IMHO Atari didn't even seriously consider replacing the 6502. The 8-bit
platform was virtually unchanged for ten years. The machines were cash
cows and the Tramiel-aera Atari concentrated in making them cheaper and
cheaper (to compete with Commodore and reach the Eastern Europe market)
- so there was small room to get innovative.
The case with the 2600 is even clearer IMHO: It used the cheaper 6507
and the video game market crash in 1983 did the rest.
I really don't think that Atari even had the telephone number of WDC...

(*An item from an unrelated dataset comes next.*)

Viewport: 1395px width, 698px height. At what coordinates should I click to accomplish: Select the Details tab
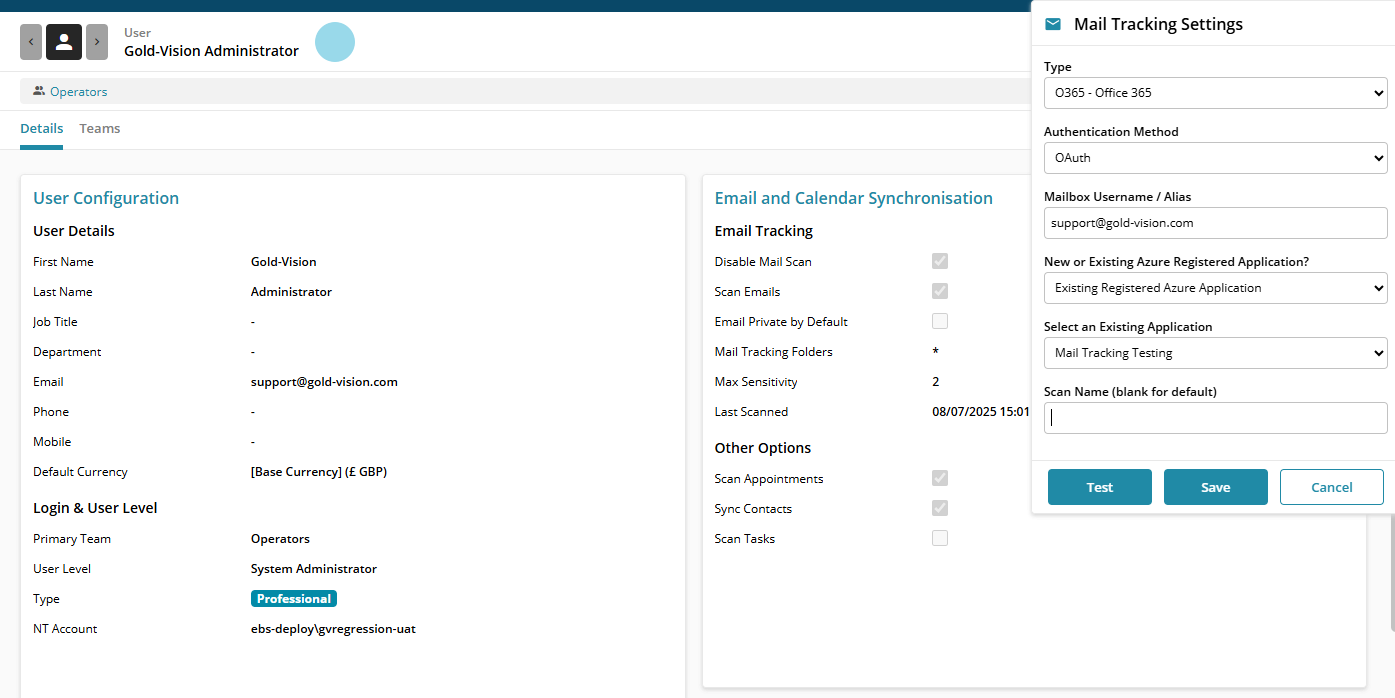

> (Not that I think of the 65C02 as much of an improvement. All the
> changes made in the 65C02 were what is known technically in the
> computer architecture community as "mouse nuts". ;-)
Ha ha - now that's a technical term I can learn quickly!
bye
Marcus
> That was DMA for video RAM acces, right? If so, they just didn't get
> how trivial it is to share RAM with a 6502--it only accesses RAM during
> half the clock signal!
As I understand it, they actually halted the CPU for DMA so as to get
more memory bandwidth than "half the clock signal", and they needed to
know when the CPU had actually stopped so that they could start DMA.
This was also done on the Atari 7800.
I've heard that in the original 400/800 they actually used a regluar
6502, but the extra signal allowed them to save all the external
circuitry that figured this out.
Again, I grew up on the TRS-80, so all of this is stuff that I've
learned about the old Atari hardware in the past five years or so.
So it seems the message is, "If you have good reason to believe that
you are programming for an 'end of the line' platform, then do anything
that works--it won't matter anyway".
Of course, now *all* 8-bit platforms are unchanging, but some of them,
in particular the Apple II, went through several implementations of
the processor.
So, even though I don't feel any need to provide for *future* changes,
I still am motivated to cover all the *past* changes, by coding for the
widest range of systems that makes sense--particularly since there is a
negligible "cost" of doing so.
> The case with the 2600 is even clearer IMHO: It used the cheaper 6507
> and the video game market crash in 1983 did the rest.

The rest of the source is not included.